Vengo quindi alla sfida che il design secondo me deve urgentemente affrontare di per sé: ritrovare se stesso attraverso la preparazione, lo studio e la ricerca del senso.
Di recente abbiamo abbattuto barriere, fruito di contaminazioni con altre discipline, beneficiato di trasversalità.
Ma ora credo sia importante tornare al design e fare chiarezza, studiare e prepararsi. Ci sono tanti modi di fare design, ma ognuno richiede la sua conoscenza puntuale e specifica.
Sento urgente l’esigenza di fermarsi prima di fare e pensare al perché, al senso del fare. Perché fare un libro, una mostra, una collezione, una fiera, un prodotto? Non rispondere velocemente alla richiesta di un committente, ma cercare il senso di quell’azione.
Per questo ritorno al sempre geniale schema di Munari sul processo della Creatività. Proprio allo step “Creatività” Munari dava pochissime spiegazioni, diceva che era una sintesi del lavoro precedente, quello pre-progettuale. E soprattutto che tutto parte dalla corretta “enunciazione del problema”.

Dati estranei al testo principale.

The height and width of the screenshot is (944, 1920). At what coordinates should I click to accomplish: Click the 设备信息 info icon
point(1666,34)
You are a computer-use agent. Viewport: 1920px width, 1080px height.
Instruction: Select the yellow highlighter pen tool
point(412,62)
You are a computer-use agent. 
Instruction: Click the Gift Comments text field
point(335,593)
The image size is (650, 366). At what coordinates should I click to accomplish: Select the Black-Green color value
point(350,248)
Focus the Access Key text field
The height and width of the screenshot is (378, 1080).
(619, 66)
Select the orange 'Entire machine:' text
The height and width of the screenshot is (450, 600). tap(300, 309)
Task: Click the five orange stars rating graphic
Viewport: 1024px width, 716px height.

Ecco, mi sembra che sia urgente ripartire dall’enunciazione dei problemi, anche quando non siamo chiamati a risolverli, ma a porli come fa il design critico e speculativo. Chiarezza nel senso, più preparazione. Le intuizioni hanno senso se sono precedute dalla preparazione, altrimenti sono espressioni dilettantesche, non professionali. Ripartirei da queste sfide".